Last time it was mentioned in the catalog of 1999. (fig. B)






 A representative of Gpgear wrote me that this organizer is no longer produced and will not be sold anymore. But what they produce now, doesn’t correspond my needs.

 Please, if you have any information where I can buy it, tell me. May be you know shops, web sites or a person who can sell it to me? Even if it was used before, I want to buy it. Thank you for help.


----------



## The Bread Guy (7 Jan 2014)

Good day.

Here are what appear to be some alternatives:

- EDC Pocket Organizer (one of the comments says it fits the Canadian FMP)
- Basic FMP Book Cover (closer to what you appear to have been using, but without the fold-out pouches)

Усього найкращого!


----------



## Snow_cat (7 Jan 2014)

Many thanks for the advice, 
but none of these administrative pouches is not suitable for me. I checked both of them. And many other... 

Therefore Im seeking this Combat Field Message Pad Cover. Even if second-hand


----------



## Snow_cat (7 Jan 2014)

milnews.ca said:
			
		

> Усього найкращого!



_А вот за это - ОТДЕЛЬНОЕ СПАСИБО!_

Personal thanks for it!


----------



## Shamrock (7 Jan 2014)

I had one of those.  The wallet card holder was attached by velcro and lasted about 8 seconds before being lost forever.  The mesh pocket was large enough for the empty card holder.

Nowadays I use an older version of the Military Checklist Field Memo Book, but it's slightly larger than the one you seek.  Holds the same FMP and houses more checklist items.


----------



## Loachman (7 Jan 2014)

And, just to clarify, "Canadian Peacekeeper" was CP Gear's old name.


----------



## Snow_cat (7 Jan 2014)

Shamrock said:
			
		

> I had one of those.  The wallet card holder was attached by velcro and lasted about 8 seconds before being lost forever.  The mesh pocket was large enough for the empty card holder.
> 
> Nowadays I use an older version of the Military Checklist Field Memo Book, but it's slightly larger than the one you seek.  Holds the same FMP and houses more checklist items.



TNX... I know about this pouch, but it's, unfortunatly, too large to me... And i don't need same FMP...
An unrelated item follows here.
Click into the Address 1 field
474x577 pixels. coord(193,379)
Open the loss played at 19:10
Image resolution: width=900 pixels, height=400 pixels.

I'm looking same CFMPC '99


----------



## Jungle (7 Jan 2014)

I used one years ago, I'll look in case I find it. If I do, I'll let you know.


----------



## Snow_cat (9 Jan 2014)

Friends, 
I really want to get this thing!


----------



## Fishbone Jones (9 Jan 2014)

Snow_cat said:
			
		

> Friends,
> I really want to get this thing!



So we've noticed.

Rest assured, if someone has one they want to part with, they will let you know in due course.

Be patient.


----------



## chrisf (9 Jan 2014)

I have one, $500 plus you pay for flights for hand delivery.

Seriously I do have one, I'm not parting with it though.

There are other manufacturers making similar covers to fit the same note pads, what features are important in this one? I've got a similar cadpat one you can probably have... Not letting go of my olive version though.


----------



## Eye In The Sky (10 Jan 2014)

I am pretty sure I still have my old one kicking around in my B25 or locker but that's at work, I'll take a look on Monday.  It's yours if you want it _but_...it isn't OD it is black.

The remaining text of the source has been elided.